Ozor, 36, has pleaded guilty to the charges of forgery or false use of a passport, the U.S. Attorney’s Office for the District of Maryland said in a release Monday.

Ozor used at least two passports to open eight so-called “drop accounts”, prosecutors said.

He took more than $976,000 from business email compromise schemes and romance fraud schemes and put it in those accounts.

Officials say Ozor used a Ghanaian passport to open five bank accounts and a Beninese passport to open three additional accounts. The money was then largely sent to other entities involved in the schemes.

Ozor is expected to be sentenced in May.

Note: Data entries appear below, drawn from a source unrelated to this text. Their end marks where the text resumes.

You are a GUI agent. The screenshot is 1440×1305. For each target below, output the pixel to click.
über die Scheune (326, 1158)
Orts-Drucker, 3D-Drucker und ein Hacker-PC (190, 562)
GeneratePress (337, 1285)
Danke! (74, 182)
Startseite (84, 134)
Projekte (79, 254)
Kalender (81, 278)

He could spend up to 10 years in prison.

Read the full statement by DOJ District of Maryland on Ozor:

Arinze Michael Ozor, age 36, of Bowie, Maryland, a dual citizen of the United States and Nigeria, pleaded guilty on January 3, 2020, to federal charges of forgery or false use of a passport, in connection with his use of false passports to open “drop accounts” for a money laundering conspiracy.

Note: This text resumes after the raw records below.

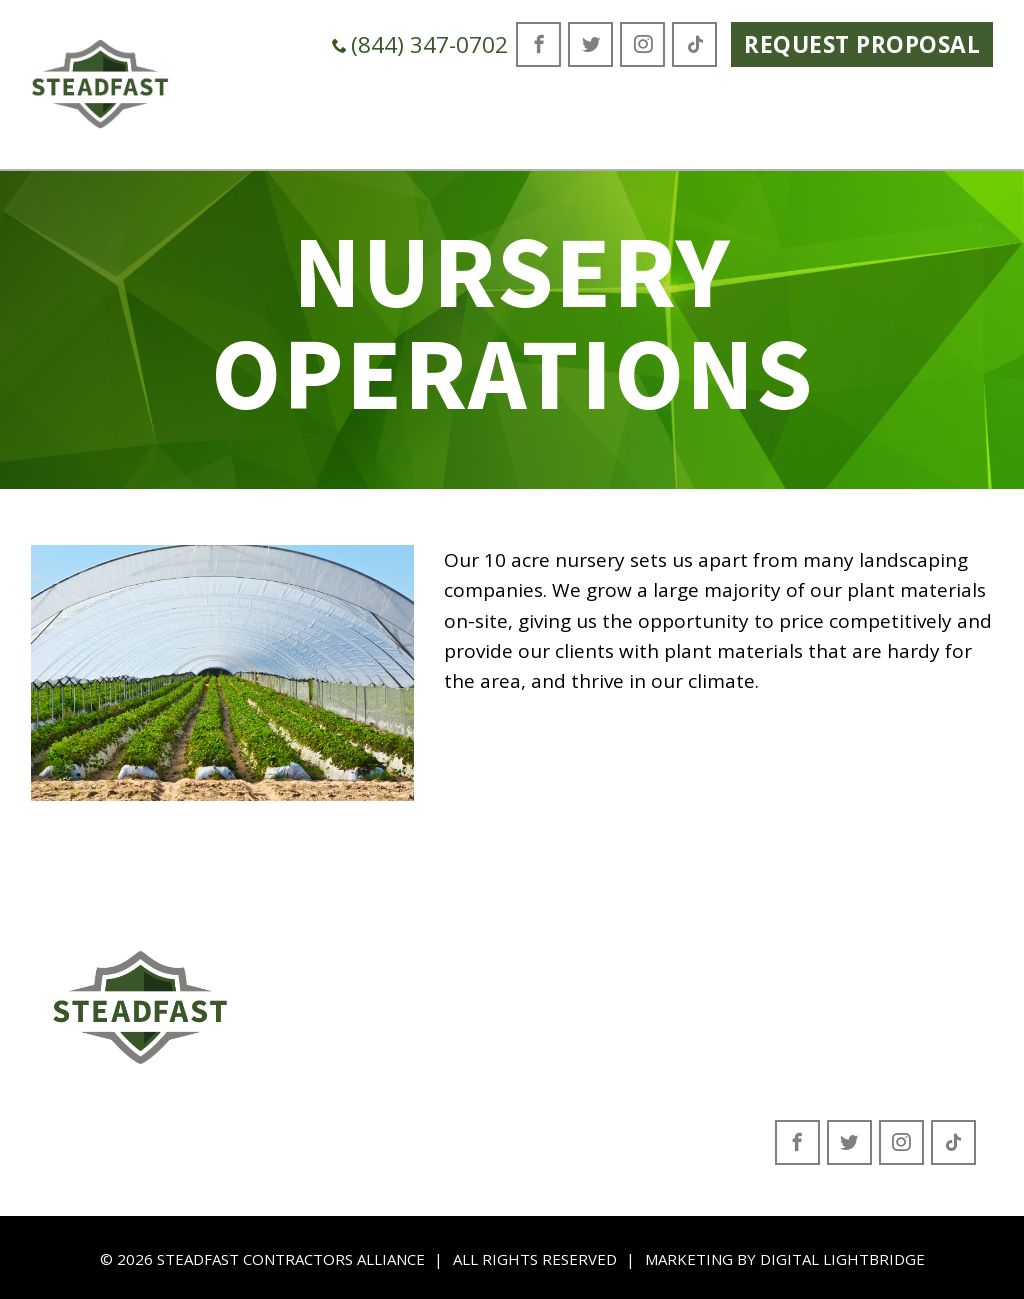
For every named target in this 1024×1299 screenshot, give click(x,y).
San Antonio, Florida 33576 (874, 1057)
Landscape (489, 1013)
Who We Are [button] (243, 117)
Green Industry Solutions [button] (458, 117)
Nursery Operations (527, 1105)
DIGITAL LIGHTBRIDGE (842, 1259)
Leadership (326, 1013)
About (305, 982)
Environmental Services (541, 982)
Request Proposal (862, 44)
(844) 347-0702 (420, 44)
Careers (833, 101)
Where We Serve (692, 117)
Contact (943, 101)
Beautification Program (542, 1075)
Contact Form (335, 1044)
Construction (497, 1044)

The guilty plea was announced by United States Attorney for the District of Maryland Robert K. Hur; Special Agent in Charge Jennifer C. Boone of the Federal Bureau of Investigation, Baltimore Field Office; and Special Agent in Charge Edwin Guard of the Washington Field Office of the U.S. Department of State’s Diplomatic Security Service (DSS).

According to his plea agreement, Ozor, a dual citizen of Nigeria and the United States, used at least two fraudulent passports as part of a money laundering conspiracy to open eight “drop accounts” to receive the proceeds from fraud schemes, including business e-mail compromise schemes and romance fraud schemes. The funds deposited to the accounts were largely disseminated to other entities as part of the conspiracy by Ozor and others.

Specifically, Ozor admitted that he used a Ghanaian passport in the name of Kelvin Green to open accounts at five banks between December 2017 and January 2018. Although the passport contained purported identifiers for Green, it contained Ozor’s photograph. When one of the banks froze the account due to suspicion of fraudulent activity, Ozor met with a banker to discuss regaining access to the account and presented the same Ghanaian passport in support of his request.

Ozor further admitted that from March 23, 2018 through May 1, 2018, he used a purported Beninese passport in the name of Jacob Hessou to open accounts at three additional banks. As with the Ghanaian passport, the Beninese passport contained purported identifiers for Hessou, but contained Ozor’s photograph.

The investigation found that Ozor does not have a validly issued passport from Ghana or Benin. In addition, the Kelvin Green Ghanaian passport number and the Jacob Hessou Beninese passport number were actually issued to other individuals by the respective governments and not to Green or Hessou.

More than $976,000 was involved in the money laundering conspiracy from the eight accounts opened by Ozor using the fraudulent passports.

Ozor faces a maximum sentence of 10 years in federal prison.